NEW DELHI: The city has had 446 earthquakes between 1993 and 2025 with the epicentre within 50km of Monday’s epicentre or within the NCR states. National Centre for Seismology (NCS) said the 4 magnitude tremors felt more intense because the quake origin was at a shallow depth of 5km.
Between 1993 and 2025, the region has had quakes measuring from magnitude 1.1 (minor) to 4.6 (medium intensity). The magnitude of 4.6 was reported on Nov 25, 2007, 6km northwest of Monday’s event. NCS received 191 felt reports within one hour of Monday’s quake from Delhi-NCR, Haryana and western Uttar Pradesh.
NCS’s report said the intensity ranged “from II to III on Modified Mercalli Intensity (MMI) scale. Felt reports of maximum intensity IV MMI scale in the epicentral region and minimum intensity III MMI scale were reported from a distance of 0-15km from the epicentre.”
It explained that while the nearest fault lines – Mathura and Sohna – were located in close proximity to the epicentre, Monday’s quake occurred not due to plate movement but because of “normal faulting” that supported the concept of hydro fracturing, or the breaking of the base rock due to stress accumulation caused by a gas or water. The epicentre was 5km beneath a lake bed in a park in southwest Delhi’s Dhaula Kuan.

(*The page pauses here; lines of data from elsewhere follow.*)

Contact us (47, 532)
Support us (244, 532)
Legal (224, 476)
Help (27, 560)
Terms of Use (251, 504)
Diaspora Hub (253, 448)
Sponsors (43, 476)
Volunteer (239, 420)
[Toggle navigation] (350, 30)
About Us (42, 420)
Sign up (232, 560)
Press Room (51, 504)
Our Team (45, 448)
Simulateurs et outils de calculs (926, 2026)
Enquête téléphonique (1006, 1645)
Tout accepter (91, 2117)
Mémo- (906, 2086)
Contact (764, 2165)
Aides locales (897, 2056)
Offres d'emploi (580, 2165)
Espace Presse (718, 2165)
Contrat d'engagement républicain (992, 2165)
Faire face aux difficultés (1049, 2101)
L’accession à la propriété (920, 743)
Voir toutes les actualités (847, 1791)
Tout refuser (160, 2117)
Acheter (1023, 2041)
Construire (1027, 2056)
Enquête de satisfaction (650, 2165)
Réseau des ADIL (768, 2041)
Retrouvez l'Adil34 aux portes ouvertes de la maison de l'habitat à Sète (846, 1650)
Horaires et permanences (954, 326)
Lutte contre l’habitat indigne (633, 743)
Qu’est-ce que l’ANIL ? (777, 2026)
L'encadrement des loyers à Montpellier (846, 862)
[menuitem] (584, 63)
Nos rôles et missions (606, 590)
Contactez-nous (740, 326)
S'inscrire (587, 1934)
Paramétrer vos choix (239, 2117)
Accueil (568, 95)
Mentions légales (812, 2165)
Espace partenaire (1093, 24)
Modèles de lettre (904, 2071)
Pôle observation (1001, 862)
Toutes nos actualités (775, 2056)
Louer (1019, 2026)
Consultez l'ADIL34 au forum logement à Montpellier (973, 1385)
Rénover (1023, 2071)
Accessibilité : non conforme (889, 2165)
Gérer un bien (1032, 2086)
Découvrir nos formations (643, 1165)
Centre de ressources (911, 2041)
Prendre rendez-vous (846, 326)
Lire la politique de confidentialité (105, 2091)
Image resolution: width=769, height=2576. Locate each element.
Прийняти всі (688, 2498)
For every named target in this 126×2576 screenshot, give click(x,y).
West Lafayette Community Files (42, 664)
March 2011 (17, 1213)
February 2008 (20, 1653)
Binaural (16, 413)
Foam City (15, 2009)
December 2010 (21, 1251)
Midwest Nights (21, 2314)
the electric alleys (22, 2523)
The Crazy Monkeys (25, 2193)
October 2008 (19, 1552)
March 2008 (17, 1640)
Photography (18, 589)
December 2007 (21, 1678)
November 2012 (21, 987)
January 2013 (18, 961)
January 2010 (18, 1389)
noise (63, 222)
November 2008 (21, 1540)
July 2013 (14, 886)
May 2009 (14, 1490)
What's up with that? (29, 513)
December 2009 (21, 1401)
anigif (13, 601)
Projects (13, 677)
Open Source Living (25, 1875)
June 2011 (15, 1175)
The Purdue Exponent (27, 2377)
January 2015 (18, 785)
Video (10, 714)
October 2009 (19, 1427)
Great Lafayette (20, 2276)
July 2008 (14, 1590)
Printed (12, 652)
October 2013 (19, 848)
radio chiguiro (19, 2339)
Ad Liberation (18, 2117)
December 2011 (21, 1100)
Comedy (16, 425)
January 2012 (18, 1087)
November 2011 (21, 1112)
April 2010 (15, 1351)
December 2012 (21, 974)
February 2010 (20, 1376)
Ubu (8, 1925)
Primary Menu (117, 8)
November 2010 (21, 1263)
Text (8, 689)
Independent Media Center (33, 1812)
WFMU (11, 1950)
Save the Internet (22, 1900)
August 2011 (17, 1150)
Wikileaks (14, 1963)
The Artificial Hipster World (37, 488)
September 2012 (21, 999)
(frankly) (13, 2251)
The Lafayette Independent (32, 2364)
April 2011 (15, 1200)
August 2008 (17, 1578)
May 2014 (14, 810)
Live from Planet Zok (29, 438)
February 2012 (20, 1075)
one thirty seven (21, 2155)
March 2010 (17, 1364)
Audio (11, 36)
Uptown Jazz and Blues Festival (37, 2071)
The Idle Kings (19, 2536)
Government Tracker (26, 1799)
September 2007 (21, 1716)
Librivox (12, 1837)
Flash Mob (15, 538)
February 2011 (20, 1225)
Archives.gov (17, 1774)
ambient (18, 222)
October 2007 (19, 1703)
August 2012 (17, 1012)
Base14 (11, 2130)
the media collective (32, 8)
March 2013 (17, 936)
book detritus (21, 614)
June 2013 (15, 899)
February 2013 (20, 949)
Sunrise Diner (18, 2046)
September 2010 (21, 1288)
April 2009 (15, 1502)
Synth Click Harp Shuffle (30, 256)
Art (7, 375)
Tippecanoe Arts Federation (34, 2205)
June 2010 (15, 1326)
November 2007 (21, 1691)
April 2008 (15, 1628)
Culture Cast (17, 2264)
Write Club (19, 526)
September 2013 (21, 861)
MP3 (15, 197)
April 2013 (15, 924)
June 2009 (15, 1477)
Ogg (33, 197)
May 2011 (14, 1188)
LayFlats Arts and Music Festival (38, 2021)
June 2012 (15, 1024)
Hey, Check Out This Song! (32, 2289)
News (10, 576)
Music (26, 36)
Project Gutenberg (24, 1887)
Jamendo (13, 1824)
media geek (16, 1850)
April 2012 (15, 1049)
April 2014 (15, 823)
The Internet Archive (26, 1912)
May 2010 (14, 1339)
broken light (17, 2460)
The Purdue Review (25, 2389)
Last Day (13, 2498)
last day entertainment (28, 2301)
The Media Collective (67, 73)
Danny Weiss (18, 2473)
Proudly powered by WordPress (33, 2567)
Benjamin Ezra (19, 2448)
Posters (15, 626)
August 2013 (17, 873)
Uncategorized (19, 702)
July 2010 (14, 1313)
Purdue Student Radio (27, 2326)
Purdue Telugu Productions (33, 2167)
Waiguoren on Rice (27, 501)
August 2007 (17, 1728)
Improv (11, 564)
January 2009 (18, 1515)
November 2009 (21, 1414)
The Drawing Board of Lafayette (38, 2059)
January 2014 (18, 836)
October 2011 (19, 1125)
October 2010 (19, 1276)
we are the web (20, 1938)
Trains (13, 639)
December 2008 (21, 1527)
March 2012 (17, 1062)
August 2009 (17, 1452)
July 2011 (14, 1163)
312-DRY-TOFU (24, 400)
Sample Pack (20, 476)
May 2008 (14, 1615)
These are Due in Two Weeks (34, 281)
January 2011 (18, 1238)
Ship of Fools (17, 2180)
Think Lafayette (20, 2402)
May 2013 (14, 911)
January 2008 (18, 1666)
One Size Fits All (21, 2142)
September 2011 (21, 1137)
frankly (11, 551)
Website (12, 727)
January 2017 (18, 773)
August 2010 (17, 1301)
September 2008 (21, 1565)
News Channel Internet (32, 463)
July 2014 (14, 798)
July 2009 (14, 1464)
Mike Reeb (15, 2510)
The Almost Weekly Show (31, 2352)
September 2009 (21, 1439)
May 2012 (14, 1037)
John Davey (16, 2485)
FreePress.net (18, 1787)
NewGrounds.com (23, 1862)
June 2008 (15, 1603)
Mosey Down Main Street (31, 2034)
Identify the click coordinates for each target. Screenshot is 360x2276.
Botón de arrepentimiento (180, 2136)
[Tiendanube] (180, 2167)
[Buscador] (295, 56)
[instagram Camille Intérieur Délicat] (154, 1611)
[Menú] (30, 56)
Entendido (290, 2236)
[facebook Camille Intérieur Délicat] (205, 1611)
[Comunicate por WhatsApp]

“The source zone beneath Jheel Park, the epicentre on Monday, is not associated with any of the known seismogenic faults. The quake rather occurred away from the Sohna and Mahendragarh Fault while it occurred near the set of several lineaments (weak zones) that might have broken due to structural heterogeneities embedded with past riverine or lacustrine deposits at depths through hydro-fracturing,” the NCS read.
The report also said that the quake zone released energy prior to reaching its threshold thus avoiding a major quake in the future. “The signature of today’s earthquake, M4.0, is a good signature as the rock materials of the source zone released energy prior to reaching its maximum credible past earthquake M4.6 of 2007 that occurred in the same epicentre source zone. The shaking was intense because of the shallow depth of 5km and intensity of level IV. There is no report of any casualties in the area,” NCS said.
The region has seen several quakes in the past, with NCS documenting more than 30 seismic events in the region between April and August 2020. In 2022-23, until March, the area recorded over 15 earthquakes, with the strongest being of 3.8 magnitude. According to NCS, besides the 4.6 magnitude quake in 2007, others in the vicinity of Monday’s epicentre were a 3.5 quake in April 2020 and a 4.5 magnitude temblor in May 2020.
Having been inhabited for a long time, earthquakes hitting Delhi and the surrounding region have always been recorded. It has already seen extreme historic quakes in the past, such as the 1720 Delhi earthquake (6.5 magnitude), the 1903 Mathura earthquake, the strongest on record at 6.8 magnitude, and the 1956 Bulandshahar earthquake (6.7).